The road taken
I picked up scars on the road to enlightenment. I wear gloves now. They were the gloves I use to pilfer japonica berries and forsythia on the roadside. I kept them in the driver-side door pocket, where they fit neatly with my spring-loaded pruners.
Now I use those same gloves to protect my aging hands from the sudden deep cut a chisel can make, eliciting a plump red blob of blood that quickly spreads to obscure the perfect crescent of open skin in the first joint of an index finger. That was my first scar on the road to you-know-what.
I treasure it. It still aches a little. The scar itself is not impressive. It would be hard for you to see. It happened so fast and with so little force that its depth surprised me. As I finished an early cut into a piece of black walnut that had tossed around the garage for over a decade, waiting for me to carve it, I lifted both hands from the vise with a sense of jubilation. My right hand held the new Stuba chisel #11; my left hand was floating freely after holding firm to the wood. The Stuba tilted slightly left, brushing the tip of my left index finger. You know the rest.
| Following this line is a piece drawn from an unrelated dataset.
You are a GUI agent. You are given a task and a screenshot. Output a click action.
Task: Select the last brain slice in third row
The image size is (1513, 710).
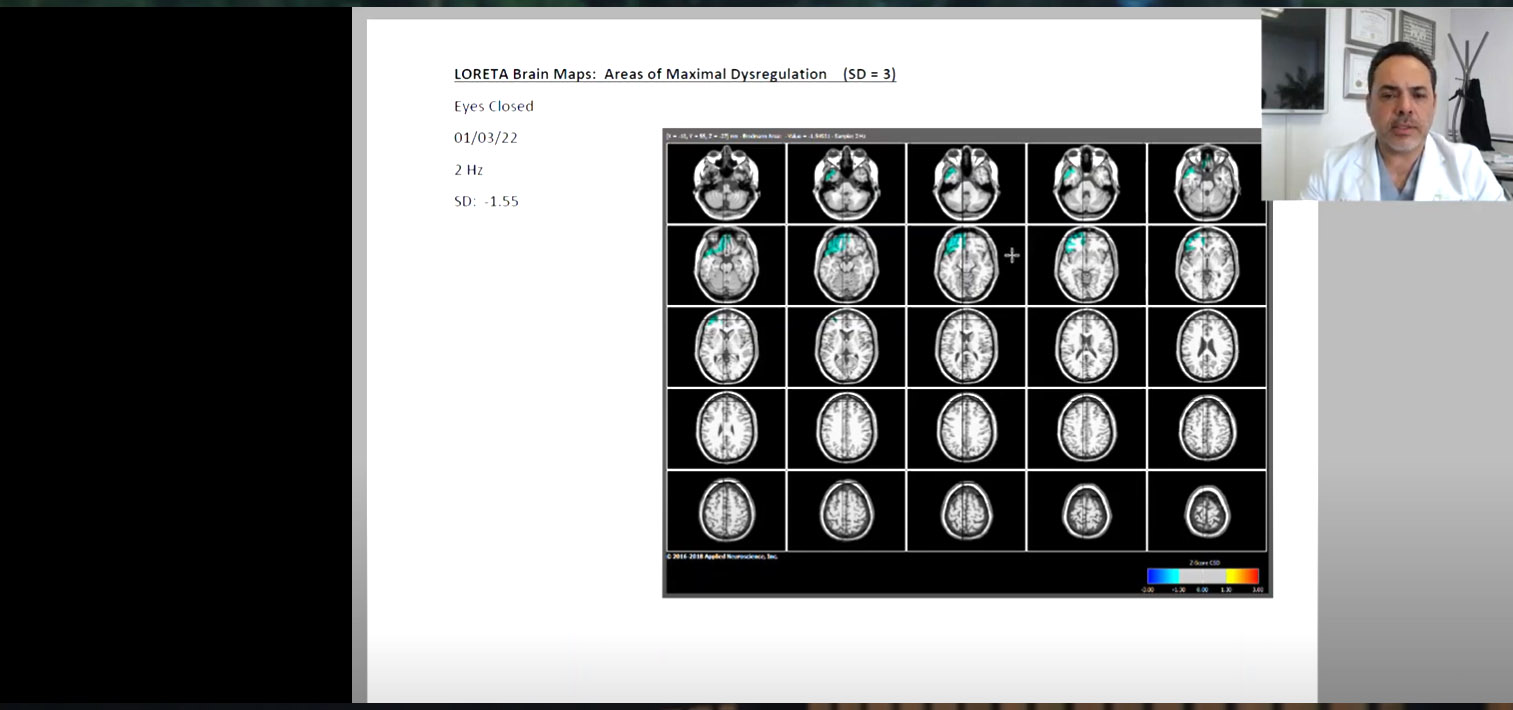click(x=1206, y=346)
Before returning to the studio, I retrieved my gloves from the car. “Shouldn’t you be wearing gloves?” a friend had asked pre-scar. “Nobody else does,” I answered sheepishly. I was working in a studio at The Art Students League in Manhattan. I am barely even a student of art, let alone an artist. My studio-mates have all been at this a while. Selma started carving stone when she was 30. That was 55 years ago. “I’m old!” she declares triumphantly. But she turns solid stone into round bears and bats huddling in a cave together and fish that seem to swim in the air.
My mother would be Selma’s age now. It was the memory of her and her lost art that spurred me to join the League this winter. That, and the “mid-winter jicker” that threatened to sink my spirits with its cold and damp. My inspiration to carve wood started with the loss of a favored piece of sculpture she had made before I was born. I had always been curious about the process of transforming solid wood into flowing forms. And I missed that piece my mother had made.
I started by making a clay maquette of the shape I remembered by sight and by touch. When I showed my instructor the piece of black walnut I brought to class, he encouraged me to have at it by taking his own chisel to the flat varnished surface. “Enough,” I said, “Let me try. It looks like fun!” “It is,” he agreed delightedly, handing me the chisel.
Starting out, I knew I would not be able to recreate my mother’s sculpture. That was not the point. I knew I would find my own vision in the process of carving and I was curious what it would be. Mimicking her form would help me see into a part of her I never really knew.
What I found was that an artist’s work is all about process. It is deeply meditative. As I carved and chipped, the end result became less important to me. It was an exercise in introspection. Time evaporated. I stood at my work-table for hours chipping and shaping in deep communion with wood and steel. At home, I collapsed with fatigue, eager to return to the studio the next day to begin again. The road to enlightenment is long. Bring gloves.